Kann man einem derartigen Schmierenkomödianten wirklich böse sein? Ich erwidere sein versöhnliches Lächeln mit einem nicht weniger schmalzigen und wundere mich, wie leicht sich nach all den Jahren der Askese mein Gesicht noch diesbezüglich verformen läßt.
Feist, rotwangig, wohlgenährt wie die Zoten Rabelais’, bei näherem Hinsehen aber blutleer wie die Prosa de Sades: obgleich einige Jahre jünger, erinnert mich M. Brémonds Gesicht an das der Päpstin; aber damit endet die verwandtschaftliche Nähe auch schon: eine Landfrau, die in die Stadt eingeheiratet hat, sich städtisch kleidet und urban gibt, doch ihren bäuerlichen Argwohn und Geiz nie abgelegt hat.

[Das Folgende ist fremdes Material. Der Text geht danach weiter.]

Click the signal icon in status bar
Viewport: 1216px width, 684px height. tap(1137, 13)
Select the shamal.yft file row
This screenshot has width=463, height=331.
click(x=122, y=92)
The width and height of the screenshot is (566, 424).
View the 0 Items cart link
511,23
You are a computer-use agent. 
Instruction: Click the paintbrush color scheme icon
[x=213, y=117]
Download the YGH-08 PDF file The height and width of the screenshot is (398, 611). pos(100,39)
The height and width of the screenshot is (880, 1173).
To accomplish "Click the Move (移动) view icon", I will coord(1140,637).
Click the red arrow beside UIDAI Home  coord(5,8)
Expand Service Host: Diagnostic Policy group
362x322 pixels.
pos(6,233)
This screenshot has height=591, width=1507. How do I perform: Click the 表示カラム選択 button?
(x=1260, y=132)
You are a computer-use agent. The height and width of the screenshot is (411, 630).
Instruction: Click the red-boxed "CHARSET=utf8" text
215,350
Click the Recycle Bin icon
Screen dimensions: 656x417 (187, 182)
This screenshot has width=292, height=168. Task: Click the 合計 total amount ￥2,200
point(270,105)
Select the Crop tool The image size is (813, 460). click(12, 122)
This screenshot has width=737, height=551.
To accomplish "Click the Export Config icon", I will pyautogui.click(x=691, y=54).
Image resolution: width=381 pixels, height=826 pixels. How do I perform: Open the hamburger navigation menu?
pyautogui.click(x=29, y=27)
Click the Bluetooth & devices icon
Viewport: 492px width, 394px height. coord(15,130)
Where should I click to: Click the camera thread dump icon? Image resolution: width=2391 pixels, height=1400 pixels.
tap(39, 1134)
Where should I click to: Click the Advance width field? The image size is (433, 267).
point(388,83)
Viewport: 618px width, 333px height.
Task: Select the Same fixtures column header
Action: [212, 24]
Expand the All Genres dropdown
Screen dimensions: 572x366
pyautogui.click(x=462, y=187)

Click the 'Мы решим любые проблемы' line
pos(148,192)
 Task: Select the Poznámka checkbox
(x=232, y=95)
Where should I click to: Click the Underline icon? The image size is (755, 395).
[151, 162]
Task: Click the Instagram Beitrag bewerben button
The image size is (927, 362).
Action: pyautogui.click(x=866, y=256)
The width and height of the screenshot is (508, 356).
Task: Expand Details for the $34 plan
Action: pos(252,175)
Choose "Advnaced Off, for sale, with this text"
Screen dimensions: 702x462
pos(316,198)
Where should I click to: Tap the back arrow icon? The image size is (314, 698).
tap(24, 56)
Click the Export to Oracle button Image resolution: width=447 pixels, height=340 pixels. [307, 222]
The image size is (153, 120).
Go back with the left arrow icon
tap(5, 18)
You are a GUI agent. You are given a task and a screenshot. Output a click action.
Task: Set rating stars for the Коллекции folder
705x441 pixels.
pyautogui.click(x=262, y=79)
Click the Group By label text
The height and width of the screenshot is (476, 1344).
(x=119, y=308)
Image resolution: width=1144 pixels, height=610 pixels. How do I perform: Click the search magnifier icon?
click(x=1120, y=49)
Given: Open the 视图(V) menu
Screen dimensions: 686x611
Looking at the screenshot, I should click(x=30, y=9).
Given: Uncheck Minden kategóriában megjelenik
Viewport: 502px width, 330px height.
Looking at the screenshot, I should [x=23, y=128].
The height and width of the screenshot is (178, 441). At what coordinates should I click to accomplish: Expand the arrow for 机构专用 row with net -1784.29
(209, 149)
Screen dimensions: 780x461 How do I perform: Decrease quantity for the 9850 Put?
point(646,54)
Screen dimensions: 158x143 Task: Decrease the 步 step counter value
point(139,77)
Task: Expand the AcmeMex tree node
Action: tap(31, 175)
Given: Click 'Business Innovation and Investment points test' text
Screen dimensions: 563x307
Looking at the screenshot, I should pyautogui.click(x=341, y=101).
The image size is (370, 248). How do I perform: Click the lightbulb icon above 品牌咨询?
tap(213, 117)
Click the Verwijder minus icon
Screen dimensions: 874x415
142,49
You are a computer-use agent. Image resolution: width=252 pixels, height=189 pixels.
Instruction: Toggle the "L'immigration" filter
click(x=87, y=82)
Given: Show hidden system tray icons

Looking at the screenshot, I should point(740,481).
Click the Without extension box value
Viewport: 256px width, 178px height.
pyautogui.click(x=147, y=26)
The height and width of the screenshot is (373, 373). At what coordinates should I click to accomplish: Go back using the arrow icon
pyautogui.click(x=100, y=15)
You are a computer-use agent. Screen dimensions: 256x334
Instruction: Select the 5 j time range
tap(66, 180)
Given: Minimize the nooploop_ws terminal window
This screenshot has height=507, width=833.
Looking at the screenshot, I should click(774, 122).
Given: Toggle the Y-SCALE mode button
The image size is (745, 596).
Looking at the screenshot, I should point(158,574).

Von ihr habe ich den nüchternen Verstand, die Menschenverachtung, die Kränkbarkeit und die Habgier.
Ihre größte Angst war: ich könnte so enden wie ihre Brüder: der eine, der Afrikaner, ging mit siebzehn nach Algerien, wo er nach einem unsteten und glücklosen Leben kaum dreißigjährig starb; der andere war ein Prasser und Säufer, der am Ende als Vagabund auf der Straße landete. Indes waren alle ihre Ängste begründet, und die Gewalt, mit der sie mich den Tugenden der Provinz zu unterwerfen versuchte, war wohl vergeblich. Hier bin ich nun: auf dem Weg in mein Afrika.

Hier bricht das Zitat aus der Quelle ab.